Figure 8.

Cytokine gene expression from monocyte-derived macrophages (MDMs) co-cultured with peripheral blood mononuclear cells (PBMCs) from naturally infected dairy cattle (clinical n=7, subclinical n=7) or noninfected controls (n=9). PBMCs isolated from whole blood were cultured 5-6 days to generate MDMs, pre-treated with vitamin D₃ as detailed in methods, then incubated 24 hrs with live MAP (10:1 MOI) ± 25(OH)D₃ or ± 1,25(OH)₂D₃. Extraction and purification of RNA was performed using Qiagen RNeasy Mini kits and was reverse transcribed with Superscript IV. Gene expression for (A) IL1B, (B) IL12A, (C) IL17A, (D) IFNG, (E) NOS2, (F) TNF, (G) DEFB7, (H) DEFB10, (I) IL10, (J) RANTES, (K) CYP24A1, and (L) CYP27B1 were determined using TaqMan assays and was normalized to the eukaryotic 18S rRNA reference gene.
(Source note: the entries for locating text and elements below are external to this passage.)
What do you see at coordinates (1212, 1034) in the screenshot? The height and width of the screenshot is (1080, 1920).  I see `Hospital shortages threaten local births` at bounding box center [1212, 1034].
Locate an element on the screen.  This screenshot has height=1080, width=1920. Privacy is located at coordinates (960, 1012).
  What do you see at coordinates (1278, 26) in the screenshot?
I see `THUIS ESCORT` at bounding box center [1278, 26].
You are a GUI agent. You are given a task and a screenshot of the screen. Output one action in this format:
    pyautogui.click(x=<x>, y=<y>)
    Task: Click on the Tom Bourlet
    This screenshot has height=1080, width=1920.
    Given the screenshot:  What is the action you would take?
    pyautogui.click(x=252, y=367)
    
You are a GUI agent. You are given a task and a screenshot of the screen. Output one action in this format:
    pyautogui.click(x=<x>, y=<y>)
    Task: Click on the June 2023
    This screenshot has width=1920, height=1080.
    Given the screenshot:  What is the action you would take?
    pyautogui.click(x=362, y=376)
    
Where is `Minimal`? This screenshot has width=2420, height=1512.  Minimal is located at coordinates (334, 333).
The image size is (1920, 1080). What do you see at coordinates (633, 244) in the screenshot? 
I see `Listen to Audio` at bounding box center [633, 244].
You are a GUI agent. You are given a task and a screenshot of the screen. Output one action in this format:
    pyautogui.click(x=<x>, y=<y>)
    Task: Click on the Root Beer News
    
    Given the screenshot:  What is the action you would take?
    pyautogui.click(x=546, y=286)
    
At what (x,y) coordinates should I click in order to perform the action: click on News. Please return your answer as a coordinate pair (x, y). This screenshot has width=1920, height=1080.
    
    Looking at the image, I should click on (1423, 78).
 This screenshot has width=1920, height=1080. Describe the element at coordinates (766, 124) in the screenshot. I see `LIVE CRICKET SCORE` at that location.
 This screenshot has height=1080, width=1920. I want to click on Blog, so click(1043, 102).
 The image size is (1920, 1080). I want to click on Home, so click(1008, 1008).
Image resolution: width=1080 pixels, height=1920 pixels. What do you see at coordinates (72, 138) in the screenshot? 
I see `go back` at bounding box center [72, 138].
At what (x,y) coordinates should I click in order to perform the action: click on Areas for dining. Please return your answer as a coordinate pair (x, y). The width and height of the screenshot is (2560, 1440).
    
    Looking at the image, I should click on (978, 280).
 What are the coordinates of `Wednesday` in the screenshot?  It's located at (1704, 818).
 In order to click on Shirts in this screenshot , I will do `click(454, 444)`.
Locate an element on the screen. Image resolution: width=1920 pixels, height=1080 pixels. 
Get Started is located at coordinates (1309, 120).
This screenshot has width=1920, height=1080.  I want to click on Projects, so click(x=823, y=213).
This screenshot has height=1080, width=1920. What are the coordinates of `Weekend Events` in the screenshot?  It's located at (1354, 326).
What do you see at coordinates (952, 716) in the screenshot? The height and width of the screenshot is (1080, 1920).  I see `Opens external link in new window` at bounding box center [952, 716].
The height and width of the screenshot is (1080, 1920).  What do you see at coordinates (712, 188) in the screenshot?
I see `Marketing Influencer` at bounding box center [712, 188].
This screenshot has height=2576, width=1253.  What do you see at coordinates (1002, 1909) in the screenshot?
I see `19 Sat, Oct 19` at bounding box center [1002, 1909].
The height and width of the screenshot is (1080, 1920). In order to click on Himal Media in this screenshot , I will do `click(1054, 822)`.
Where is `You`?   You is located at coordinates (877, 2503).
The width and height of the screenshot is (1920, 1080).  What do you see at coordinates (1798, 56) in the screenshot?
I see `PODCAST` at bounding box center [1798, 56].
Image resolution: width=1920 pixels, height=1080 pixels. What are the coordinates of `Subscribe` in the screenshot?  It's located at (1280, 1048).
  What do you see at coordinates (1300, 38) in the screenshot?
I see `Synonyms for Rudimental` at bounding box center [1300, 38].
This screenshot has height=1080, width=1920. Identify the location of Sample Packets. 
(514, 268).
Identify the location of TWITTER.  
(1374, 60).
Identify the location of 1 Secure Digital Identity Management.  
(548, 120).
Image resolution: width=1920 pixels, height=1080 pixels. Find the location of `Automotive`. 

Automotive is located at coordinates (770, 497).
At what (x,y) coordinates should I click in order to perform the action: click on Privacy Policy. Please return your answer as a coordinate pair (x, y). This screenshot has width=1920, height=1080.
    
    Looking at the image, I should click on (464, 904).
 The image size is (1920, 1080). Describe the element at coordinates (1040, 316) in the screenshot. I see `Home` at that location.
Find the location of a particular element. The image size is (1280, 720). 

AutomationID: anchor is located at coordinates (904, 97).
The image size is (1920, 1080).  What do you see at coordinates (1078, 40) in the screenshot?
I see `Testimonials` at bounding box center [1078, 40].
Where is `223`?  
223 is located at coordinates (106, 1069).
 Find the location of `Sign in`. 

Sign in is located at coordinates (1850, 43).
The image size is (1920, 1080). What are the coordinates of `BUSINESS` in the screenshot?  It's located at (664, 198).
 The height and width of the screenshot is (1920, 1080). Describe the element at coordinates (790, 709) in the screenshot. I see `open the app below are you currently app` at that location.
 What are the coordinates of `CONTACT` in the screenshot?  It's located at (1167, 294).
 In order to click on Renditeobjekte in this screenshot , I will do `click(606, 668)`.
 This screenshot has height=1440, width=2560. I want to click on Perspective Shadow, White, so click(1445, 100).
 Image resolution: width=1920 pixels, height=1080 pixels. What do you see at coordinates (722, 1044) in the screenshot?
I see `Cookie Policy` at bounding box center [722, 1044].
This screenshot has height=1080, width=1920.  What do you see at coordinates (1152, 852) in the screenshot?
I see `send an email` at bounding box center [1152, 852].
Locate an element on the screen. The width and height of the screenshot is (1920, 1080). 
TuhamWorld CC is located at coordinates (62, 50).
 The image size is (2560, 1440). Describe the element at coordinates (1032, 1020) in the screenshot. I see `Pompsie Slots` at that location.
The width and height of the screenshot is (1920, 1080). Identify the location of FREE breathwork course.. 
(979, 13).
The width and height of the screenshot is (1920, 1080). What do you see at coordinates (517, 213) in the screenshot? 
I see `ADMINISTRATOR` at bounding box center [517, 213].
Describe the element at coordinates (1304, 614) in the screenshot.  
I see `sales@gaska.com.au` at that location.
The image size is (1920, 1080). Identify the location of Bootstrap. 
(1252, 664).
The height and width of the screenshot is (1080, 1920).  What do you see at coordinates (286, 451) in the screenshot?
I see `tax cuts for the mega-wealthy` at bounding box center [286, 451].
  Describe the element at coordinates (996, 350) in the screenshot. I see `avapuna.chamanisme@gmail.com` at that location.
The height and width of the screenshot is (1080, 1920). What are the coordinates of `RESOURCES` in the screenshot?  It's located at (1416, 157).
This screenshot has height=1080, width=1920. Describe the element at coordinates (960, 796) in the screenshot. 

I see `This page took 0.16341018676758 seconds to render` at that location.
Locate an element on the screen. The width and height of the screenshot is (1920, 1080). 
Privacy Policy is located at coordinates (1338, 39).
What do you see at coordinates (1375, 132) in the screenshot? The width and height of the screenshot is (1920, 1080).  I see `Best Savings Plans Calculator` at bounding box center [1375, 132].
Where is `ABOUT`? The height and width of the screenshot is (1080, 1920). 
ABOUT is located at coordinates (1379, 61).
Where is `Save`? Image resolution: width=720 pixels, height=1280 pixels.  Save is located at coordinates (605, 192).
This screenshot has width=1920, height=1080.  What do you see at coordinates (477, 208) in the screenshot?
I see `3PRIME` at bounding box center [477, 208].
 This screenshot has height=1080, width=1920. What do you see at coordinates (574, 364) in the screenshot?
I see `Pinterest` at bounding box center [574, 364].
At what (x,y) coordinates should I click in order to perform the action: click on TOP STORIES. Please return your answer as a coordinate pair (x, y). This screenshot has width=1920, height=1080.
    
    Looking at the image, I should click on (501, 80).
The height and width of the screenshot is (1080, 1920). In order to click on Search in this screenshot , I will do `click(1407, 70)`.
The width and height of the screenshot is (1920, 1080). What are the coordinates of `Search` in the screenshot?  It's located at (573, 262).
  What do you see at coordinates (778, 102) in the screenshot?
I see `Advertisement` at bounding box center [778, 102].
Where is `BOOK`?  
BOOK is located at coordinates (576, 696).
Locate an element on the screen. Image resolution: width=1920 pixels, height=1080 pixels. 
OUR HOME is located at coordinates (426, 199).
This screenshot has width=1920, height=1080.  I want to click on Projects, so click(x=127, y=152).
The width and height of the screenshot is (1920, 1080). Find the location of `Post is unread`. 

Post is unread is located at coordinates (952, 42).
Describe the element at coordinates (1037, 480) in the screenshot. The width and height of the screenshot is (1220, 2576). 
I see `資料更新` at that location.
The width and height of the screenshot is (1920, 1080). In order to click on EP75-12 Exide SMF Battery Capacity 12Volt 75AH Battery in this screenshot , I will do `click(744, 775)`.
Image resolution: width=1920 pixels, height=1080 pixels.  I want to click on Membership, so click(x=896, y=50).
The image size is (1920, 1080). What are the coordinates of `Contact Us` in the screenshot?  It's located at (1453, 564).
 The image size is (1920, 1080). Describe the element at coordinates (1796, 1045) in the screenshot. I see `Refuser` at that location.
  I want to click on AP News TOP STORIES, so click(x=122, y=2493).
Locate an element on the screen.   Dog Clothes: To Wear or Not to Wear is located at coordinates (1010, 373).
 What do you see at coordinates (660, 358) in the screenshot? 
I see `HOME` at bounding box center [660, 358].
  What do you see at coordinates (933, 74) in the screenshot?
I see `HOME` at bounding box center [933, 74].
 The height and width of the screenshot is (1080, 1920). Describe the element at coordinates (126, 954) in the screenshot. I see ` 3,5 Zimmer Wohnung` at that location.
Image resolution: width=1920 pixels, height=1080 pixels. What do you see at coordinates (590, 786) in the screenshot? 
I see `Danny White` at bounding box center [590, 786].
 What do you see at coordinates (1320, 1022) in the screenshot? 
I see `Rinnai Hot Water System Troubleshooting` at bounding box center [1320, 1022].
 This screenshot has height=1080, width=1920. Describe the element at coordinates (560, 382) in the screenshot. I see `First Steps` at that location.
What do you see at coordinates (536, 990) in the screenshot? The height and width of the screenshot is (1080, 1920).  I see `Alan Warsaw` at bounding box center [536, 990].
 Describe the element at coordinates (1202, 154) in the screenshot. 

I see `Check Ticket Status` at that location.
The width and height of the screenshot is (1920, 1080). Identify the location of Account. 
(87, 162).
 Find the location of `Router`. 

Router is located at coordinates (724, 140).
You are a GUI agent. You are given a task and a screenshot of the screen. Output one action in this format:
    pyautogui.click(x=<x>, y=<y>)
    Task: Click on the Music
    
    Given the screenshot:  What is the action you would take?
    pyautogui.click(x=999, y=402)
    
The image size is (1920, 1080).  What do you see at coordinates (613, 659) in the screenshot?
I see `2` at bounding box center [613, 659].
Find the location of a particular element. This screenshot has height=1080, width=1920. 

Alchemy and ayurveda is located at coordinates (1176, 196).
Data were transformed using the 2^-ΔΔCt method and are presented as the mean relative gene expression (RQ) ± SE compared to each sample’s respective non-stimulated (NS) control. Statistics were performed on ∆∆Ct values and significance levels are as follows: * < 0.05, ** < 0.01, *** < 0.001.